In questo scenario che fa diventare normale il muoversi perennemente su un limite che dall'esterno appare pericoloso, Anita racconta che mercoledì non c'erano avvisaglie che la luce si spegnesse da un momento all'altro, a differenza di altre volte: "Non mi ero resa conto che stavo raggiungendo il limite, mi sentivo come se stessi lasciando tutto in piscina. Nell'ultima figura, dove dovevo salutare col braccio, ricordo di aver pensato: ‘Spingi quel braccio! Non mollare ora! Dai il massimo fino all'ultimo secondo!' In passato mi sono sentita come se stessi svenendo, ma stavolta penso di essere stata molto connessa mentalmente, vivendo il momento intensamente, mi stavo davvero godendo la mia performance. Continua, continua, continua… A volte non senti dolore finché non ti fermi. È come l'atletica, a volte stai correndo e il momento in cui ti fermi è quando senti il colpo. In questa routine mi sentivo benissimo, stanca come sempre ma mi divertivo. E quando ho sentito che potevo finalmente permettermi di rilassarmi è stato quando tutto è diventato nero. Non ricordo nient'altro".

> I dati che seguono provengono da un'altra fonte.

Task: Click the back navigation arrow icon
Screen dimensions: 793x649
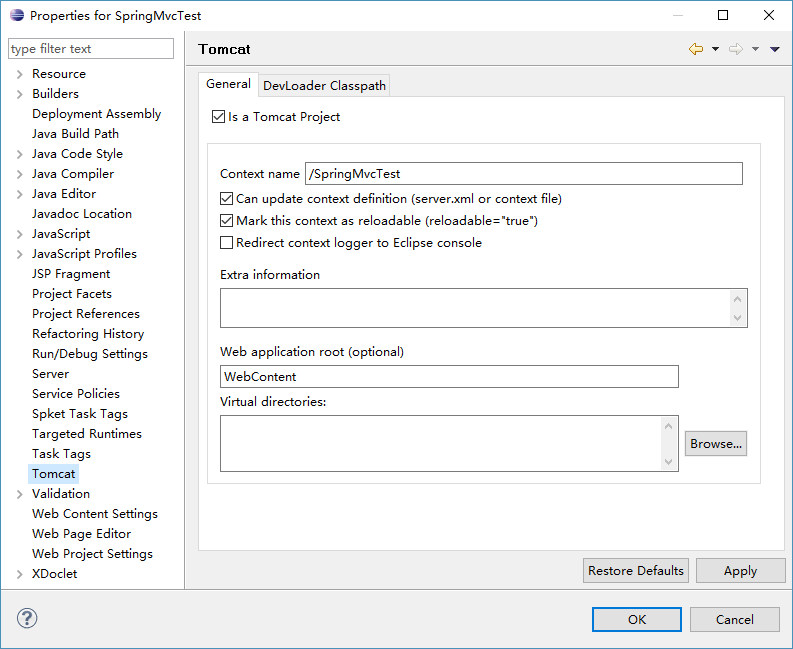Action: click(696, 49)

Un racconto impressionante, anche per la leggerezza con cui viene fatto, come se la sincronetta americana fosse semplicemente inciampata, invece di aver perso i sensi non respirando per un paio di minuti mentre andava a fondo. Con questa premessa, si capisce come Anita volesse gareggiare oggi nella finale a squadre: "Ho riposato molto, tutta la notte e tutto il giorno – aveva detto al quotidiano spagnolo – Il mio corpo si sente del tutto normale. Questa è una cosa che mi è già successa (al torneo di qualificazione olimpica l'anno scorso, ndr). Ti riposi e il giorno dopo torni in acqua. Devi farlo in questo modo, per non caricarti la testa di paura. I medici mi hanno controllato, sento che il mio corpo può gestirlo ed è tutto nella mia mente. Voglio finire questa competizione, sono molto contenta del mio assolo e ora non voglio perdere il mio impegno con la mia squadra nella finale delle prove libere. Voglio finire a testa alta, voglio che i miei colleghi sentano di potersi fidare di me e questo ci rende più forti".

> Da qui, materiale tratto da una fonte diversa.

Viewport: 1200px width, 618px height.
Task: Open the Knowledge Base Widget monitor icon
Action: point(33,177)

Intenzioni che non hanno superato la ferma opposizione della Federazione internazionale, secondo la quale sarebbe stato troppo rischioso per la Alvarez gareggiare a soli due giorni da quanto accaduto. Quelle foto che hanno fatto il giro del mondo, il vederla scendere inesorabilmente verso il fondo della piscina, suggeriscono ad Anita ben altri pensieri rispetto all'angoscia provata da tutti noi e danno davvero il senso di un mondo che respira a modo suo: "A volte il posto più tranquillo della Terra è sott'acqua: quando ti siedi sul fondo silenzioso della piscina. Senti che non pesi, sei con te stessa. Lo amo. A volte ho bisogno di quel momento".